= Action item =
Say how many lines of the listing below hold the string "computer", and say nothing else.
════════════════
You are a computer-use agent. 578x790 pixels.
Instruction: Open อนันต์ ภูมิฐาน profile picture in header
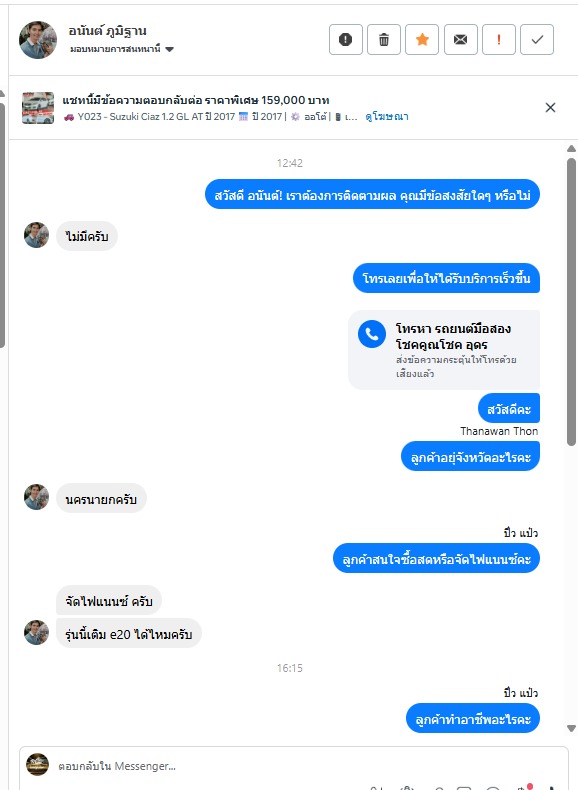click(38, 40)
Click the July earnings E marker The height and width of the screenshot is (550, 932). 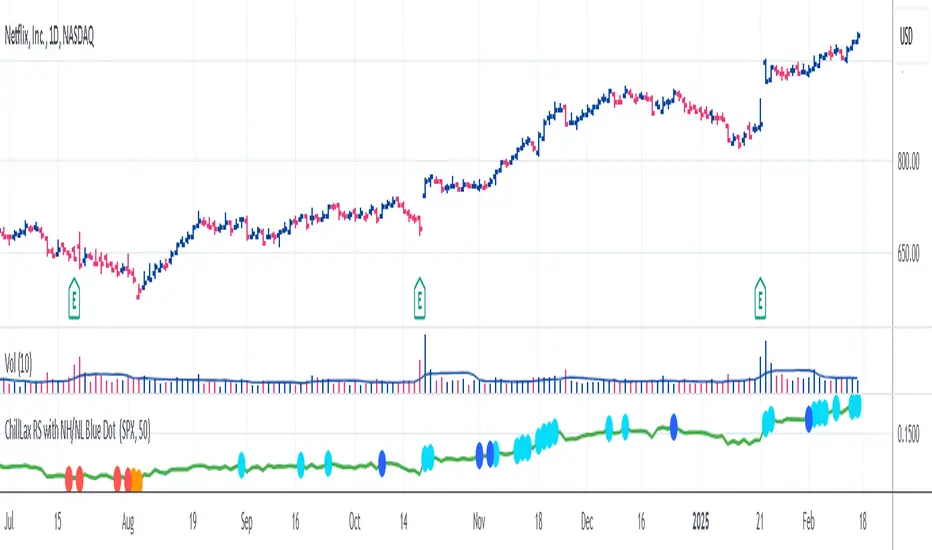click(x=74, y=298)
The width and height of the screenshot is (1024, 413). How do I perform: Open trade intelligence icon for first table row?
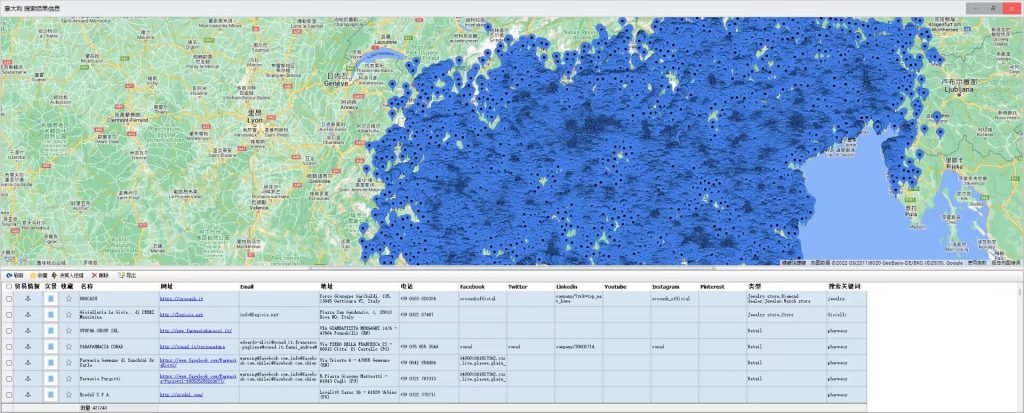pos(28,298)
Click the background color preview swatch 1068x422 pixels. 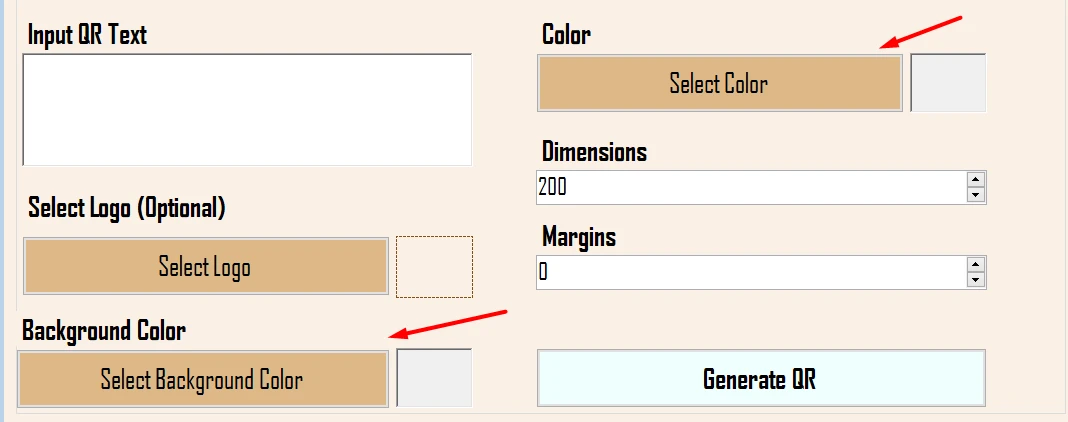[434, 378]
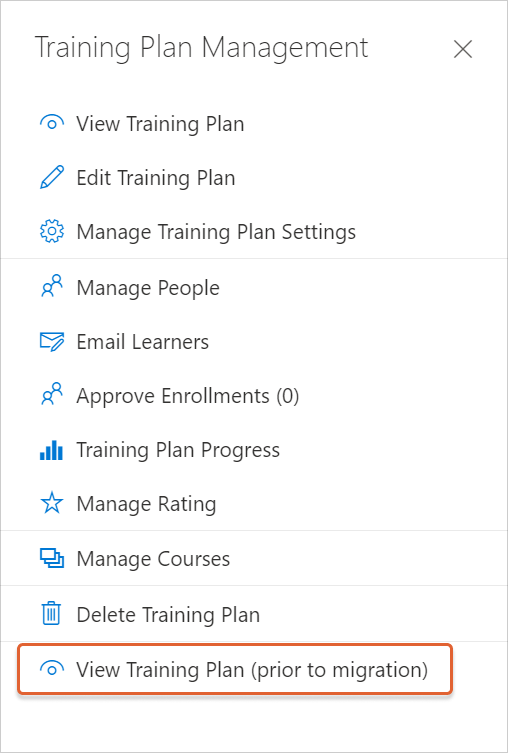
Task: Open Manage Training Plan Settings
Action: pyautogui.click(x=216, y=232)
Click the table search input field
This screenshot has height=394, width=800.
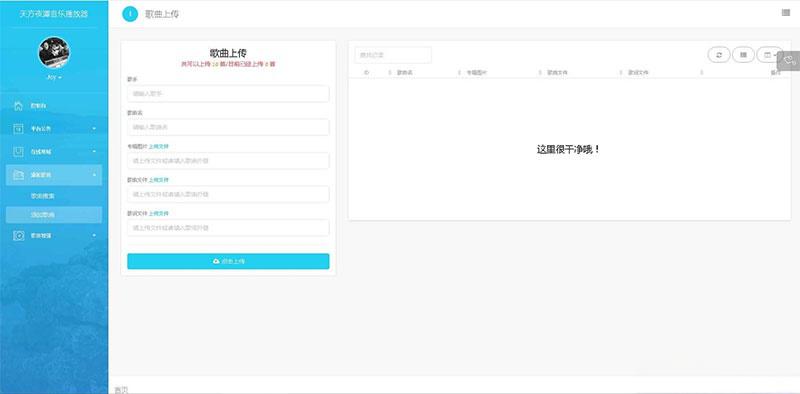pos(393,55)
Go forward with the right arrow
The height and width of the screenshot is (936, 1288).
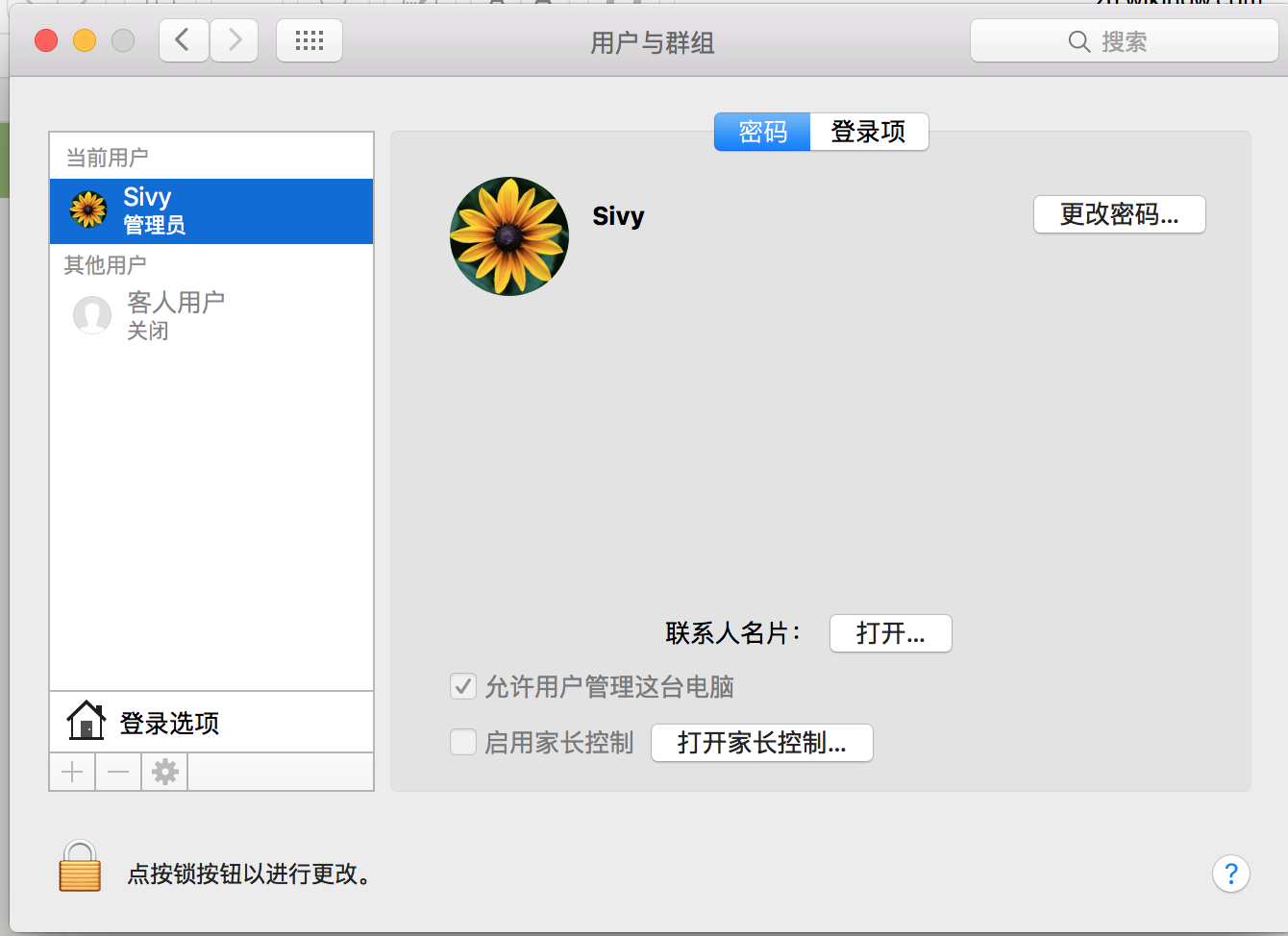tap(235, 41)
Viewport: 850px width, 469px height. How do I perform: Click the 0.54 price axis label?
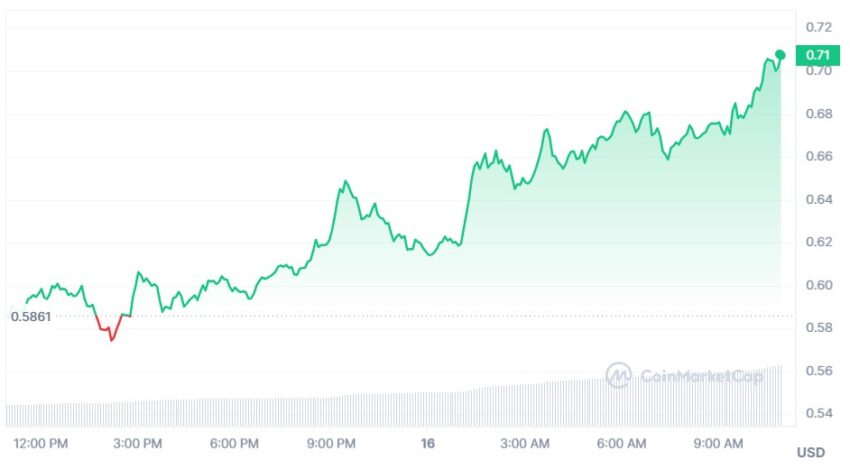click(819, 413)
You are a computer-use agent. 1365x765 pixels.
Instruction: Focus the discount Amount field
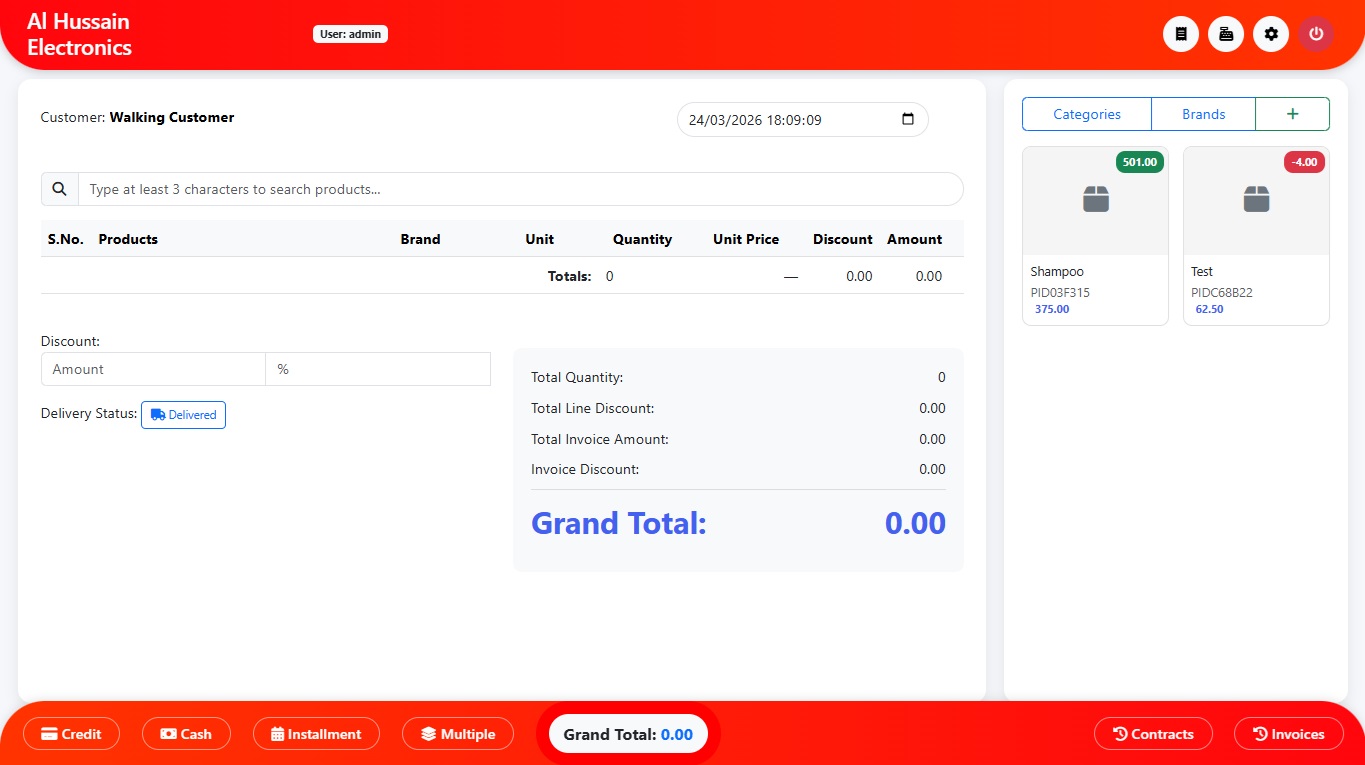tap(153, 369)
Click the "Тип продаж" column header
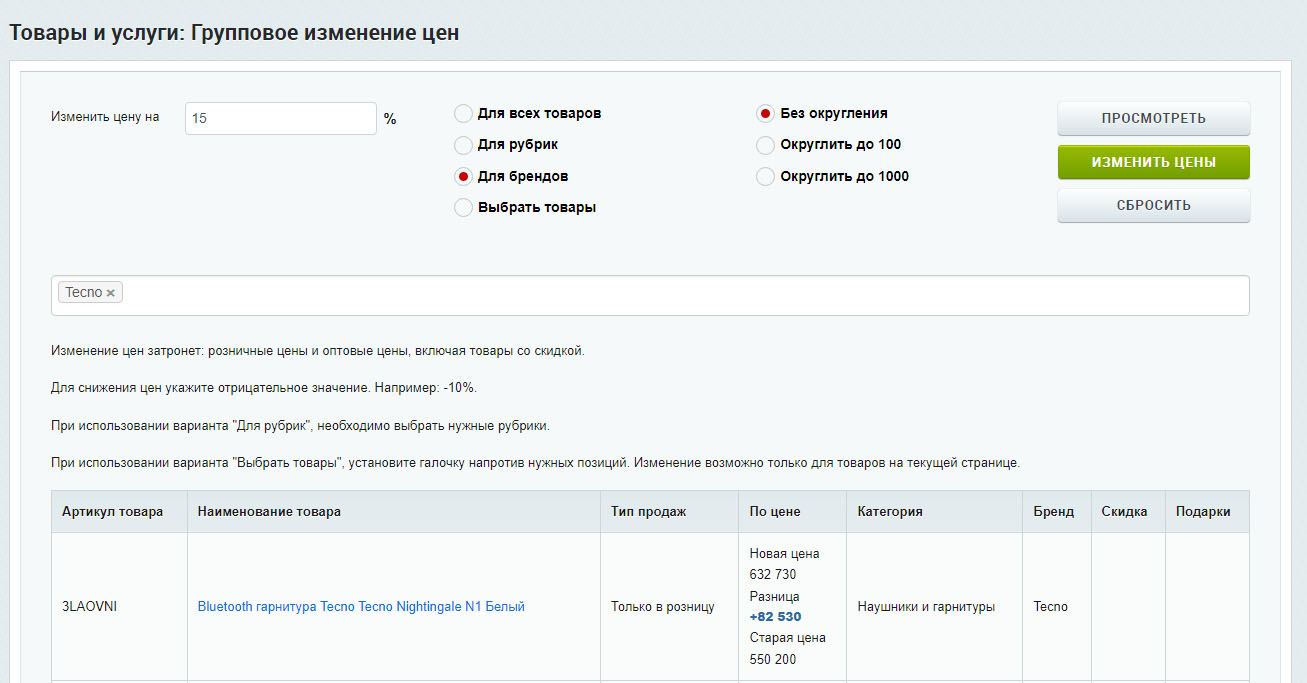This screenshot has height=683, width=1307. pos(648,512)
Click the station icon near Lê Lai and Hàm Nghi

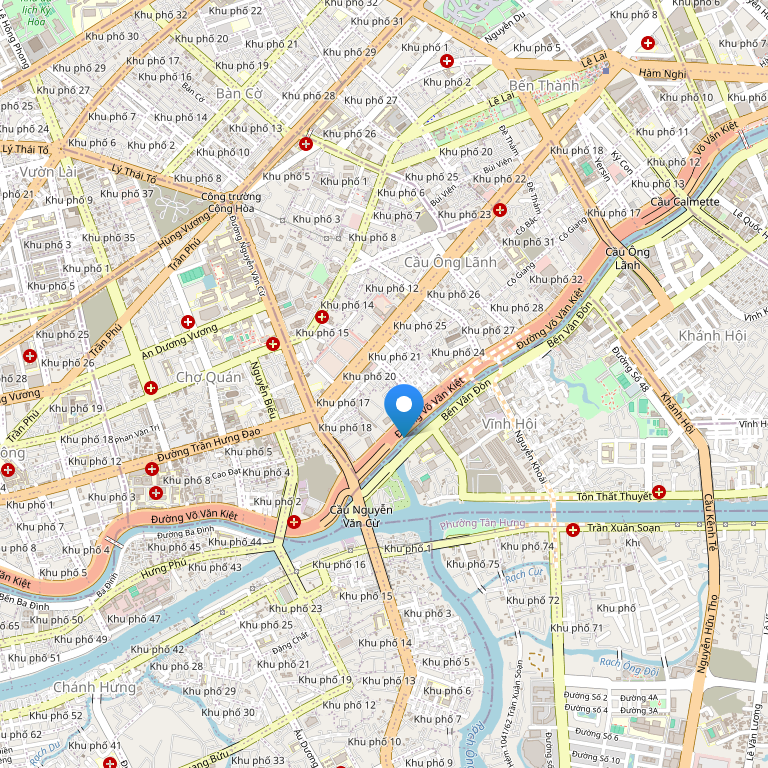pyautogui.click(x=606, y=71)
════════════════
= Solution to the exercise =
2